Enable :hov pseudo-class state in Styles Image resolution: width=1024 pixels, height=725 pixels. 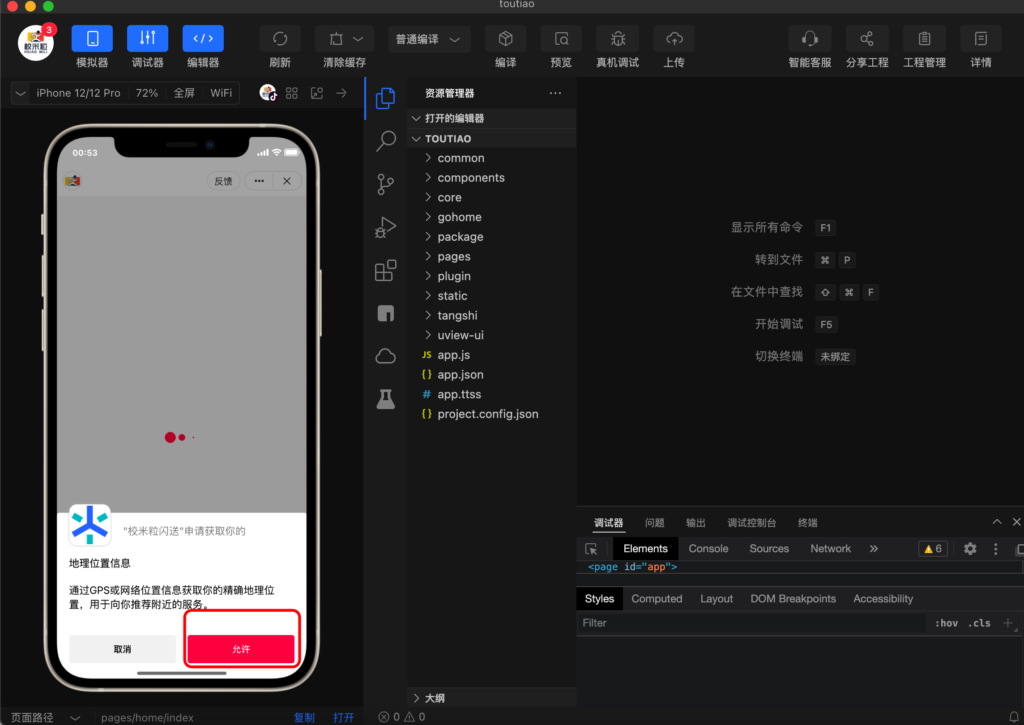[947, 622]
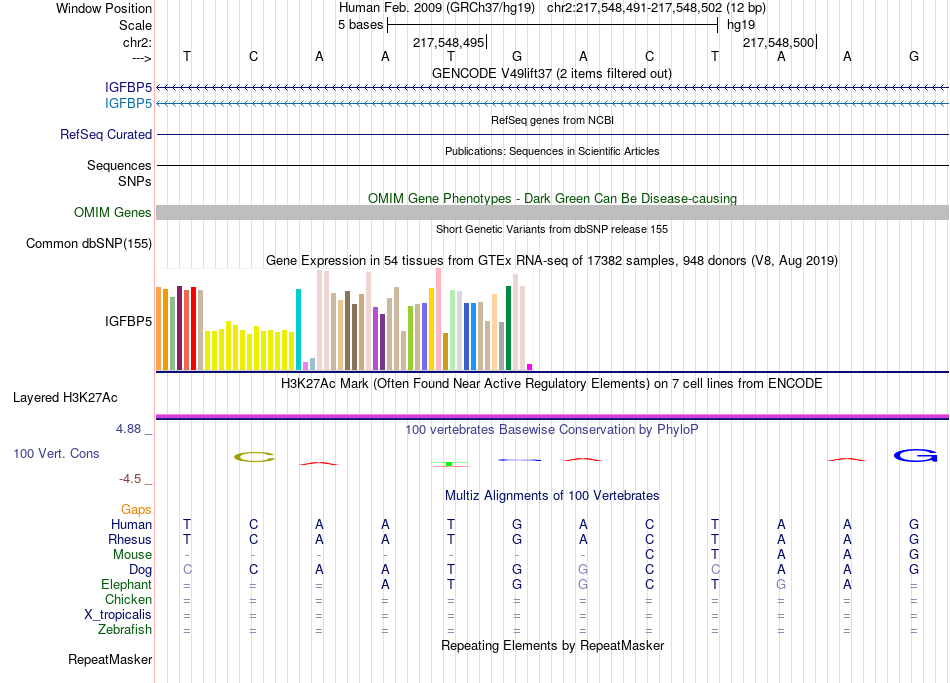Open OMIM Genes track label
The image size is (950, 683).
point(113,213)
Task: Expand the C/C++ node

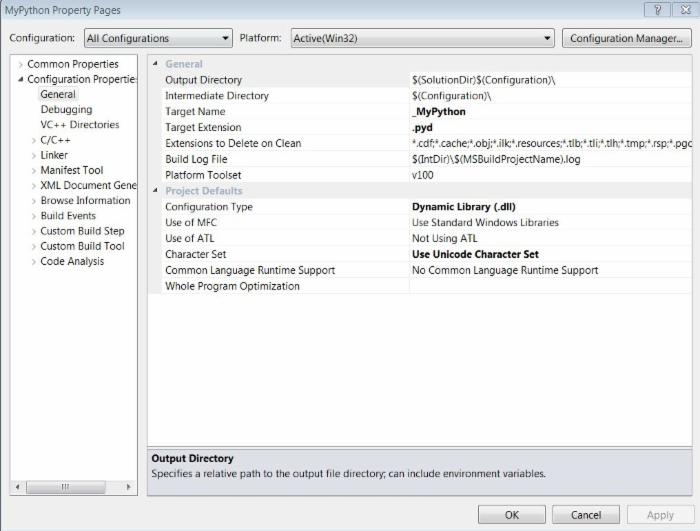Action: pyautogui.click(x=34, y=141)
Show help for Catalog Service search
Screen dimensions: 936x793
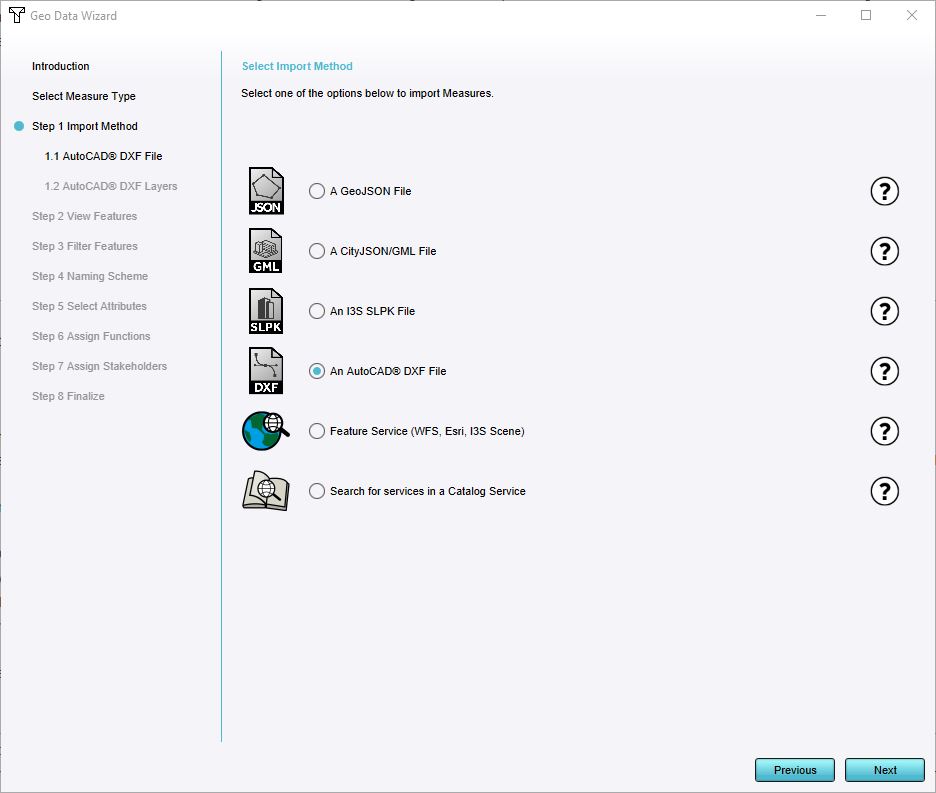click(884, 491)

----

_EXERCISE REQUIREMENTS:_
Each line from the one holding "Show help for Catalog Service search" down to the end of the records is to be reproduced unaltered, and the pictures are to be omitted.

_SOLUTION TO THIS TASK:_
Show help for Catalog Service search
Screen dimensions: 936x793
click(884, 491)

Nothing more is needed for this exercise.